Manual versus automatic identification of black-capped chickadee (Poecile atricapillus) vocalizations

  • Vala Ingolfsson WISEST Student Researcher, University of Alberta
  • Carolina Montenegro Department of Psychology, Neuroscience and Mental Health Institute, University of Alberta
  • William D. Service Department of Psychology, Neuroscience and Mental Health Institute, University of Alberta
  • Christopher B. Sturdy Department of Psychology, Neuroscience and Mental Health Institute, University of Alberta
Keywords: bird calls, SongScope, black-capped chickadee, birds, vocalizations

Abstract

One time-consuming aspect of bioacoustic research is identifying vocalizations from long audio recordings.

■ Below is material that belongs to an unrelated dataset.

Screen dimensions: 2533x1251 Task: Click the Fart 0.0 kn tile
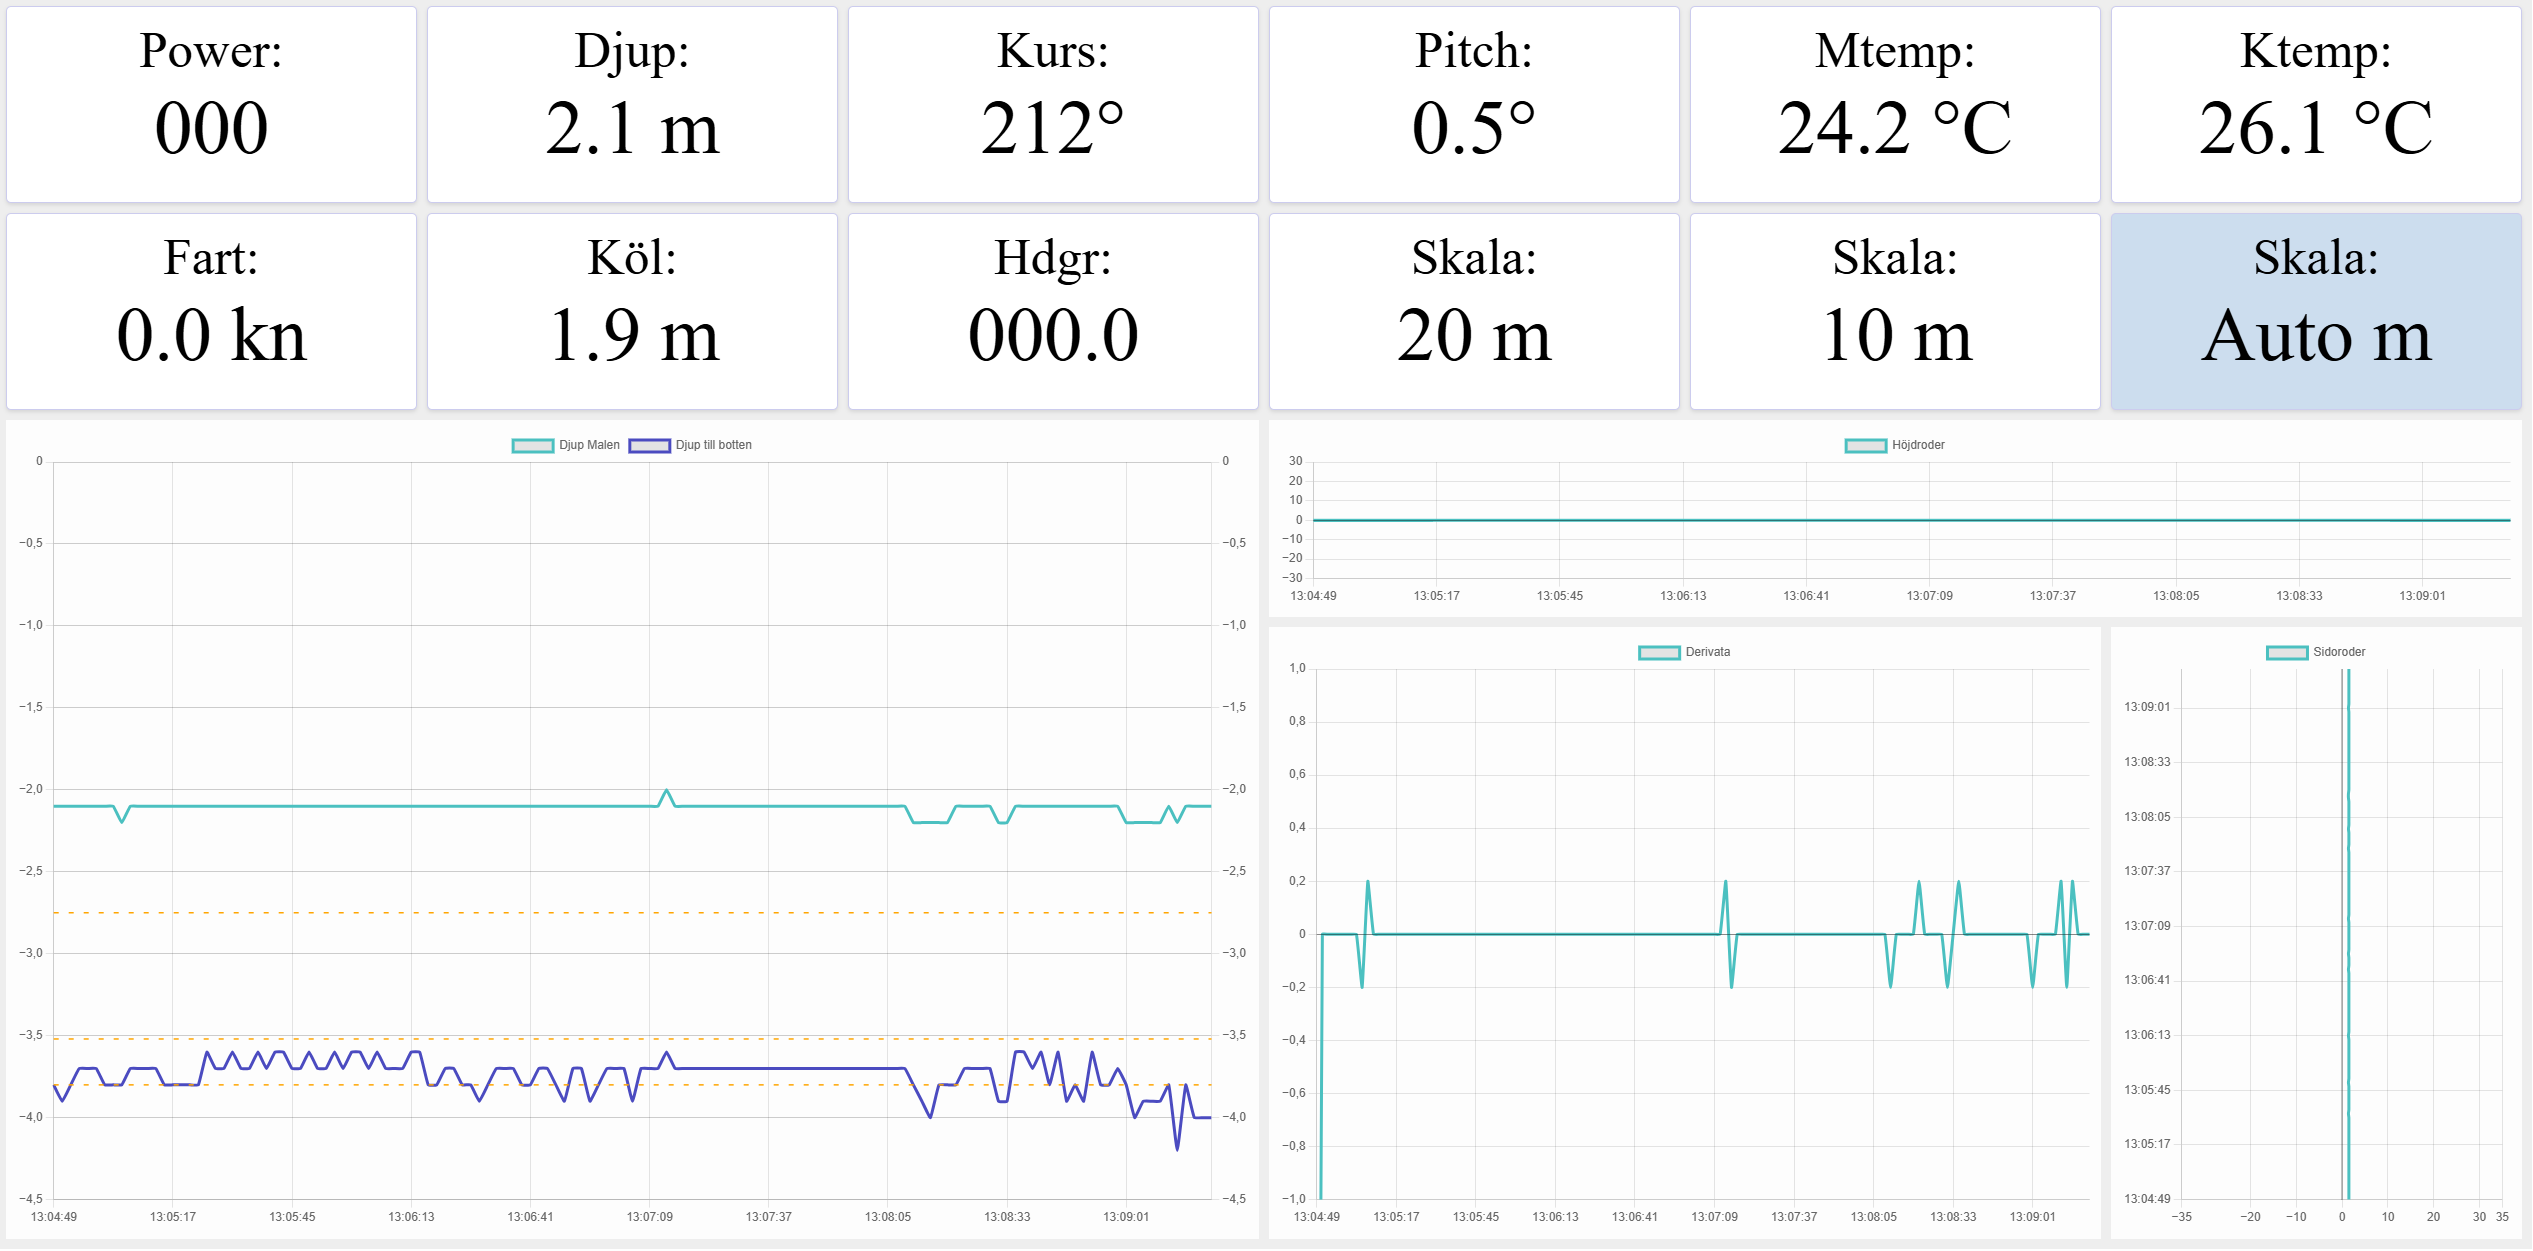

SongScope (version 4.1.5. Wildlife Acoustics, Inc.) is a computer program capable of developing acoustic recognizers that can identify wildlife vocalizations. The goal of the current study was to compare the effectiveness of manual identification of black-capped chickadee vocalizations to identification by SongScope recognizers. A recognizer was developed for each main chickadee vocalization by providing previously annotated audio of chickadees. Six chickadees (three male, three female) were recorded in one-hour intervals with and without anthropogenic (i.e., man-made) noise to provide a variety of samples to test the recognizer. These recordings were analyzed via the recognizer and two human coders, with an additional third coder reviewing a random subset of recordings for reliability. Strong agreement was found between the human coders, κ = 0.76, p < 0.00. Agreement between human coders and the recognizer was moderate for fee songs, κ = 0.46, p < 0.00, and strong for fee-bee songs, κ = 0.77, p < 0.00, as well as for chick-a-dee calls, κ = 0.82, p < 0.00. Results showed that male chickadees produced more tseet calls in silence and females produced more gargle calls during noise. No differences were found in vocalizations based on time of day. Our observations also suggest that the chick-a-dee recognizer was capable of identifying gargle and tseet calls along with the intended chick-a-dee calls. Overall, SongScope was effective at identifying fee-bee songs and chick-a-dee calls, but not as effective for identifying fee songs. These recognizers can allow for faster acoustic analyses (by approximately four times) and be continuously improved for greater accuracy.

Published
2019-09-10